“刚哥,可以了。”
“好。”武堂刚从一辆黑色轿车中走下来。
这里是端木焱的别墅后门,刚刚监视的弟兄来报,陈妈已经出门买菜,其它的佣人也在忙自己的事情,就只有初蕾一个人在后院,低着头不知在想什么。
而端木焱此次来台湾,因为不想太招摇,所以也没有带太多的保镳来,这刚好给他们一个好机会。
他走到黑铁雕花的后门,从空隙中看过去,果真只有初蕾一个人,于是他出声唤她。“初蕾小姐……初蕾小姐……”
听到声音,初蕾抬起头四处张望。
没有人?
奇怪,难道是她听错了?
“初蕾小姐……”武堂刚稍稍加大音量,再次唤她。“这里,后门这里。”
初蕾转头向后门方向望过去,门外真的有一个陌生男人。“你是谁?怎么会在这里?又怎么会认识我?”
“我是武堂刚,受你父亲所托来救你的。”
“爸爸?”一听到是颜老爷要他来的,她放下戒心,来到门边,可惜门被铁链锁住,他们只奸隔着门对话。“是爸爸要你来的?”
看他的样子,全身穿着黑衣,理个平头,戴着墨镜,看起来似乎不像什么正当的人。
爸爸怎么会认识这样的人呢?
“没错,不信的话你看这枚戒指。”
武堂刚拿出一枚白玉指环,初蕾认得出来,那是父亲一直戴上手上的饰品,鲜少离身,现在她才相信他所说的话。

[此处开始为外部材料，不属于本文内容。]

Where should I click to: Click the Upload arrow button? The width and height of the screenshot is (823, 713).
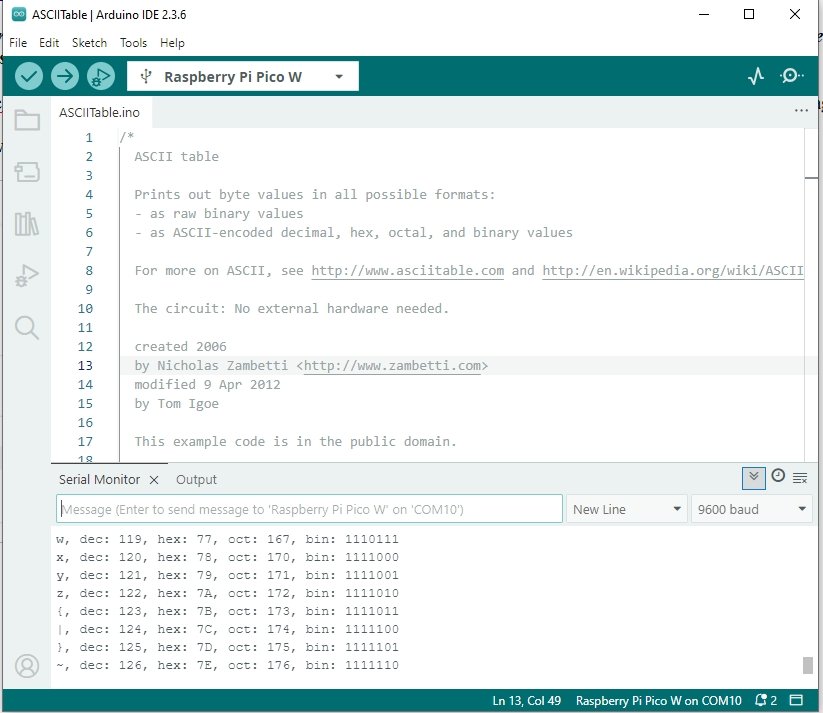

“初蕾小姐,怕等一下有人会过来,所以我不能多说,但我真的是你父亲派来的,请你相信我。”看初蕾的神情有些怀疑,武堂刚只好再把颜老爷搬出来,大力说服她。
“好吧,那你今天来有什么事吗?”
“我受颜老爷所托,要来救你回去的。”
“现在?”
“当然不是现在,听好,为了避免和端木焱硬碰硬,所以我需要你当内应。”
“我……我该怎么做?”眼前这个男人有说不上来的怪,却不知道怪在哪里,但他是父亲派来的,初蕾也只有先相信他了。
“我需要你帮我弄清楚端木焱的作息,还有他出门时身边会带几个人,他都跟哪些人来往,都在做些什么,越详细越好。”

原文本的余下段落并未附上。